For one, the President made a point of scheduling a state visit to the US in July to shore up and restore confidence in Nigeria, which remains a top destination in Africa for foreign investors. Relations had become somewhat frosty under President Goodluck Jonathan.
Along with a warm welcome by President Obama, the occasion was used as an opportunity to engage the American business community. It seemed to work, as just a month later Stephen Schwarzman, founder of the global private equity firm, Blackstone Group, visited Abuja with a team of executives. US companies are ramping up their investments on the continent, and look set to become a major source of foreign investment in the coming years.
Another, indirect, sign of a different tone in economic leadership came in early September, when both President Buhari and his Vice President Yemi Osinbajo officially declared their assets. Unusual in its own right, it was the modest nature of the wealth declared by the President which made headlines.
According to a statement by his senior special assistant, media and publicity, Garba Shehu, some of Buhari’s assets include a ranch with 270 herds of cattle, two mud houses, and N30m ($150,000) in his only bank account. The statement adds that he does not own a single oil well or operate foreign bank accounts. Buhari’s modest net worth did not come as a surprise to many Nigerians, as he is known to be frugal.
Perhaps the most indicative step taken by the President to date has been his crackdown on the Nigerian National Petroleum Company (NNPC), an institution which has become synonymous with corruption in the country.
In early August, he fired and replaced its managing director and all its executive directors in a clear signal that he intends to take a harsh stance on corruption.
Such steps are undoubtedly encouraging, though he has faced some criticism, including his decision to delay the appointment of a cabinet until September.
Rasheed Adegbenro, an economic policy analyst and former acting director-general of the Manufacturers Association of Nigeria (MAN), believes the president is on the right track.
“The first few months have demonstrated that President Buhari would keep to his campaign promise to offer Nigeria the leadership required to turn around the economy. The public sector institutions have suddenly woken from their slumber and performance has improved.
“In spite of the fact that no new investment has been made in the power sector, appreciable improvement has been recorded in electricity supply. Notwithstanding the slow pace in governance, the larger society is prepared to go along with the new administration because hope is high that tangible results would come.”
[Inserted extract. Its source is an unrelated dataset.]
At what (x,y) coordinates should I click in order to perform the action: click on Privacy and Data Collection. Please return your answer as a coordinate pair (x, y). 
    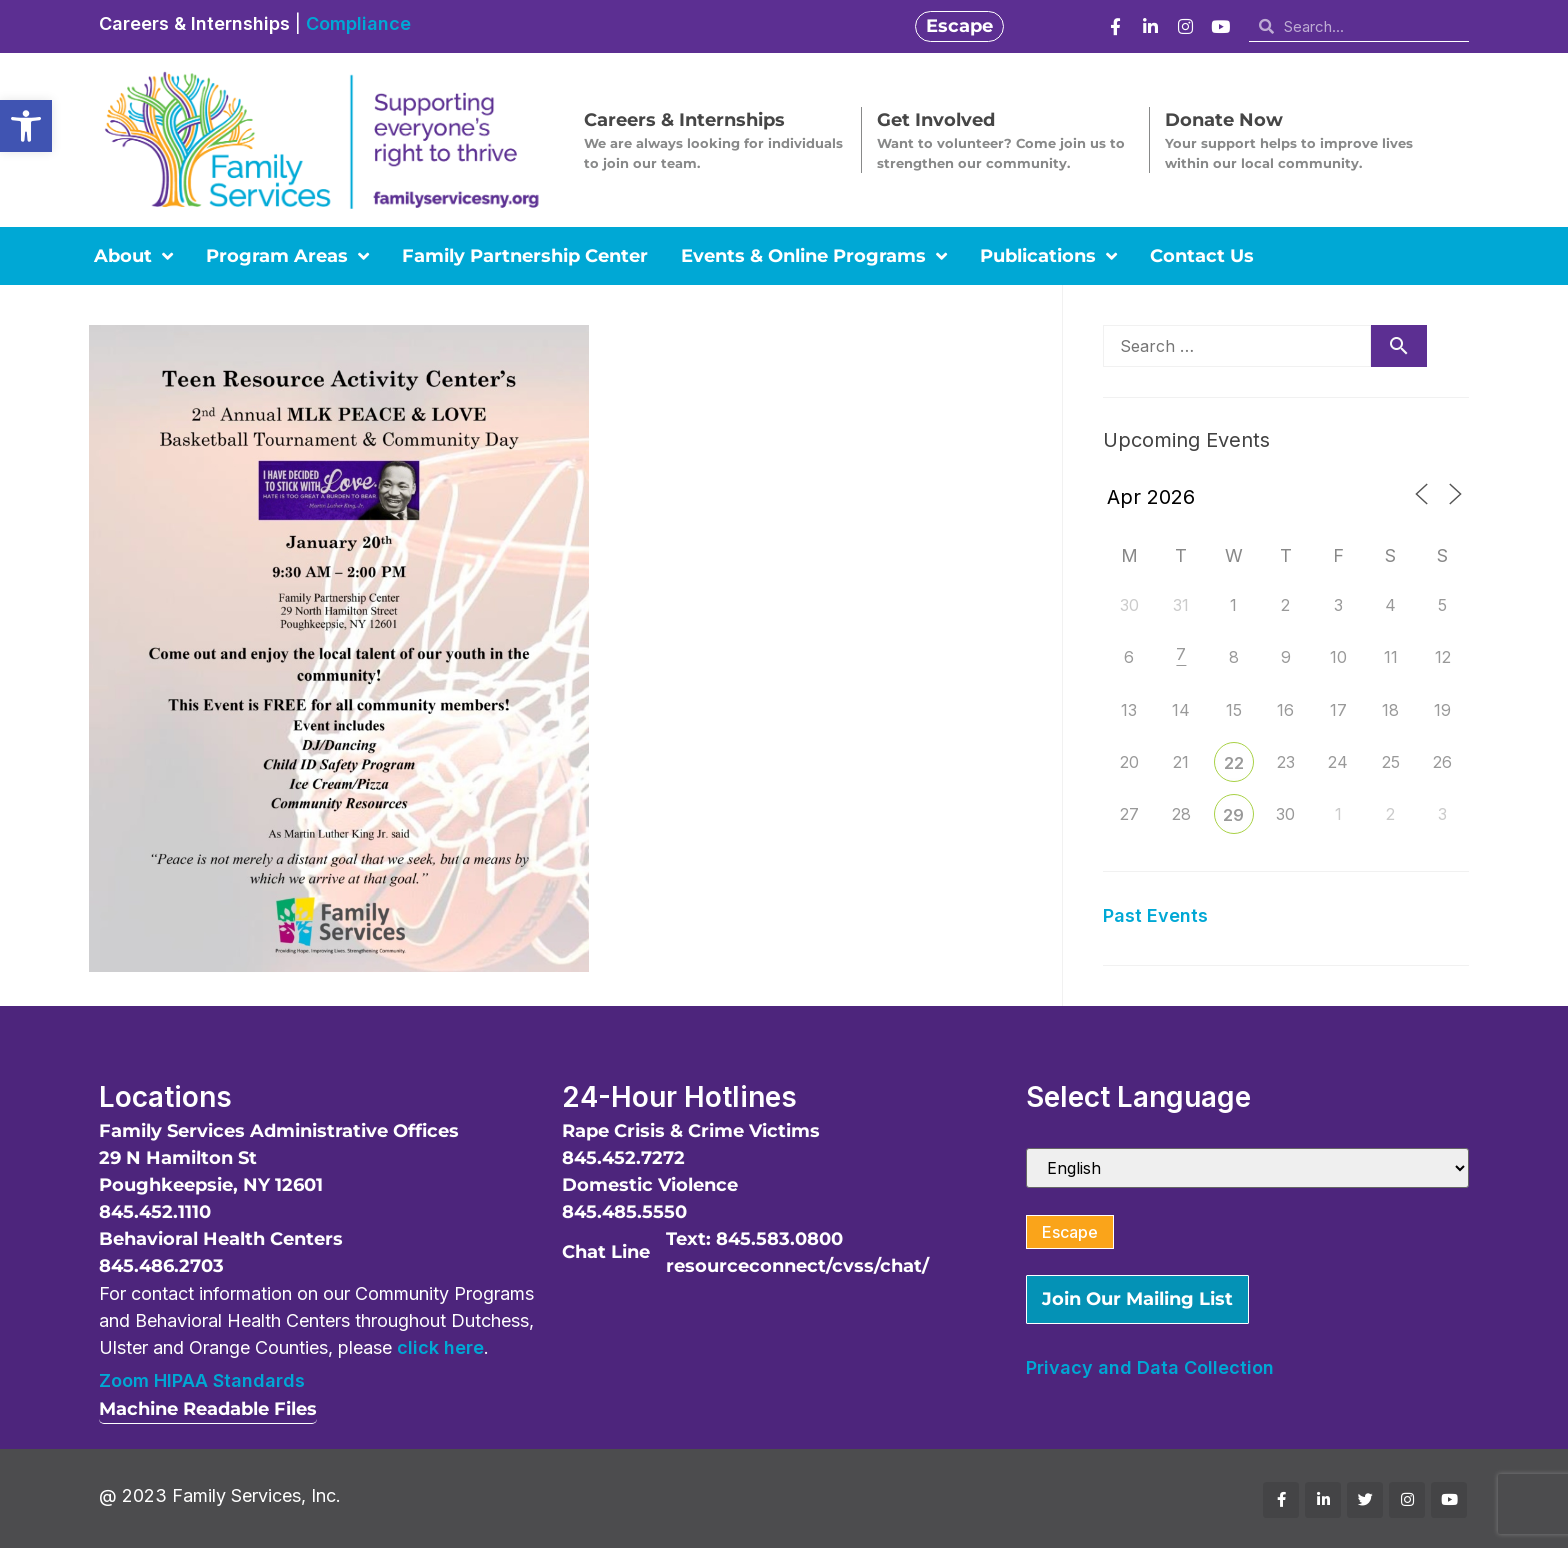
    Looking at the image, I should click on (1150, 1367).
Adegbenro, who is currently the senior vice president, strategy and development of the Centre for Values in Leadership (CVL), a socio-economic think-tank based in Lagos, adds that a major lesson that can be learnt from Buhari’s seeming delay in the appointment of ministers is that the government machinery can run quite well without politicians as ministers. He says this strengthens the perception that technocrats in the public service run ministries more efficiently than politicians.
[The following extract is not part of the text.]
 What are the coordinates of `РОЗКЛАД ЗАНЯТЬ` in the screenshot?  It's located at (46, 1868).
He said: “The absence of cabinet ministers has not affected the perception of the international community concerning governance structures in Nigeria. Rather it has demonstrated that the new leadership is not prepared to sacrifice integrity on the altar of political interest.
“This is good for the economy that needs a better reputation.”
Contrary to criticisms of the current administration’s handling of the economy, Adegbenro believes falling oil prices and fluctuation of the value of the naira to the dollar are predictable, due to excessive reliance on oil as the major source of government revenue and the reliance of the economy on imports.
He added: “The ‘no business as usual’ stance of the Buhari administration is a plus point for Nigeria’s brand equity in the search of fresh inflow of foreign direct investment.”
New economic blueprint
However, there is still much work to be done. The slump in oil prices, which dropped to $42 per barrel, has necessitated adjustments in budget benchmarking. It is anticipated that prices will drop even further when Iran resumes supply of oil, following the lifting of sanctions. Oil exports account for 70% of government revenue.
Though the government had taken steps to mitigate the impact of this drop, by devaluing the naira, first in November 2014, and also in February this year, the economy has yet to come out of the woods. As part of measures to strengthen the naira, the Central Bank has announced a temporary ban on local transactions in dollars.
The government also recently unveiled a new economic blueprint that could potentially lead to the creation of 1.14m jobs, increased annual food production by about 530,000 metric tonnes, and attracting new investments of up to N980bn ($5bn). It is expected that all these new policy measures would help to reflate the economy.
It is still early days for the Buhari government, and much work remains to be done, but there are clear signs that change may be on the cards.